Otherwise I experienced a rather wonderful sense of joy recently as our class had a kind of epiphany about its responsibility for actively shaping its own learning process. I've been fascinated with the way the course is unfolding. Simply observing and reflecting on this has made for a very profound learning process indeed! I also believe that it has reinforced some of my thinking about the rights-responsibilities debate that surfaces quite often back at Seva Mandir. Knowing that we had the right to shape the process and realising that it was our responsibility to shape our process; how do these two ideas complement each other? Does the one need the other? What is a right that is not realised?

I read something today that talked of the right of people to create "...authentic, caring, sustainable communities, to control their resources, to govern themselves, and guide their own evolution..." In what way is this not the people's responsibility? Claiming rights or taking responsibility? Is there any difference? Rights only become realised when people take responsibility. But does the process of claiming rights somehow short-circuit the deeper cultural change that occurs when people frame their process as one of taking individual and collective responsibility for co-creating a different reality? Is it merely some combination of the two? Why am I so much more concerned with responsibilities than rights? Is it because responsibility implies rights but rights don't imply responsibilities? If I have a right but don't make any effort to claim it, whose fault is that? Perhaps this seems decontextualised!?
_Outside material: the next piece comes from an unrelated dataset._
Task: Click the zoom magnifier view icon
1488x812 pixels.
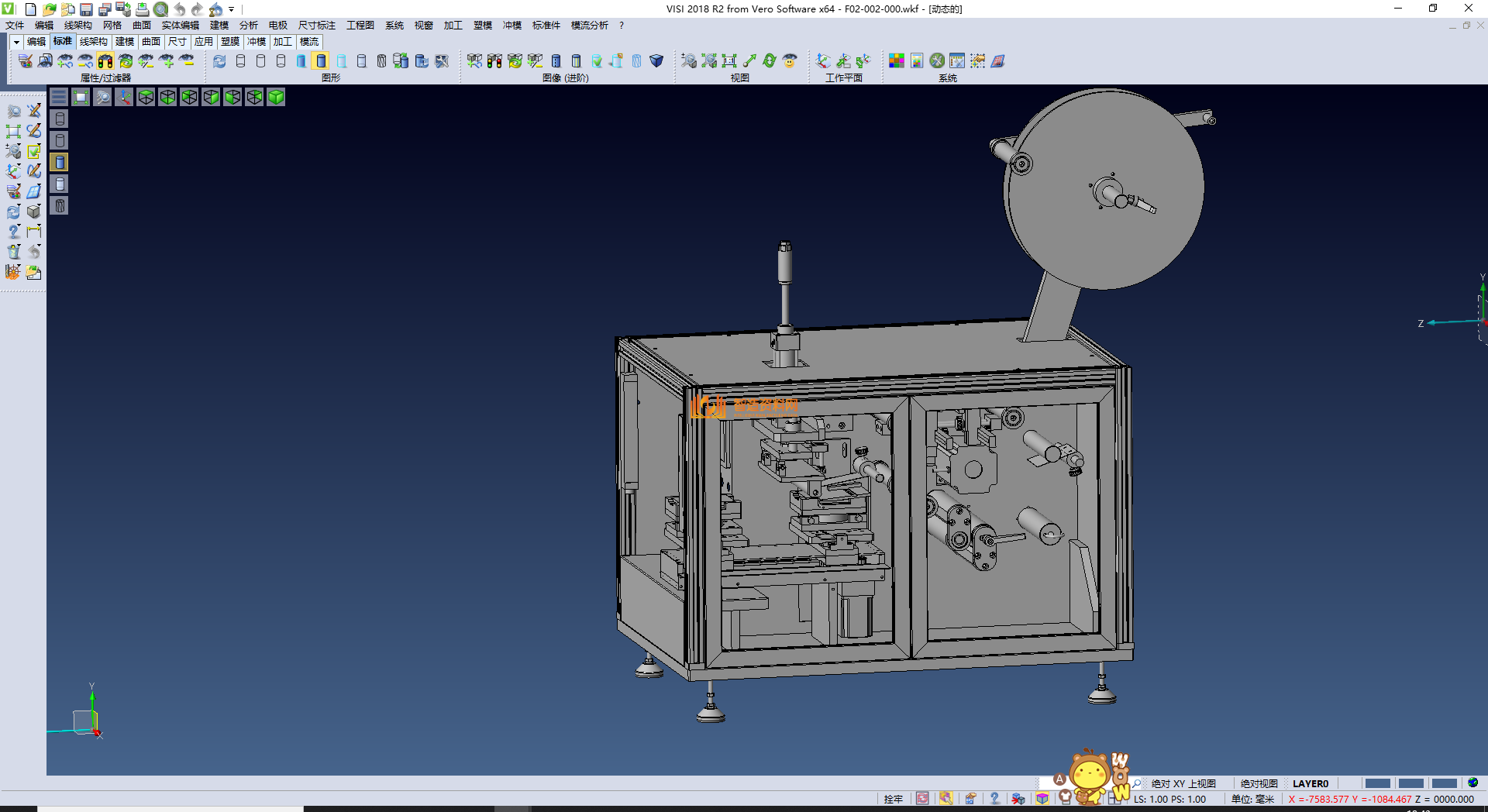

Back to our class, if we had the right to shape our learning process but didn't take the responsibility, then what would it mean? And if we were not told that we had the right to shape our learning process but were only told that we had the responsibility for shaping it - then might that have triggered a more pro-active reaction from the outset? I recently posted the following on a new wordpress blog that I am experimenting with (exploring the added functionality that might prove useful for my documenting my learning journey!) as part of my wonderings:

Is the language of responsibilities more powerful than the language of rights? Does it invoke more action on behalf of the would-be ‘right-claimers’? Is the whole ‘rights’ framework a ‘Northern’ construction that is being pushed on the rest of the world (along with so much else, like the modern Nation State) because asking the poor and marginal to take ‘responsibility’ for solving their problems sounds embarrassing when it is known that so many of their problems are perpetuated by the ‘North’? Are these questions harsh or unfair or am I onto something here?

I think that this is something we all need to think about very seriously: what is our responsibility in the world and are we honoring it?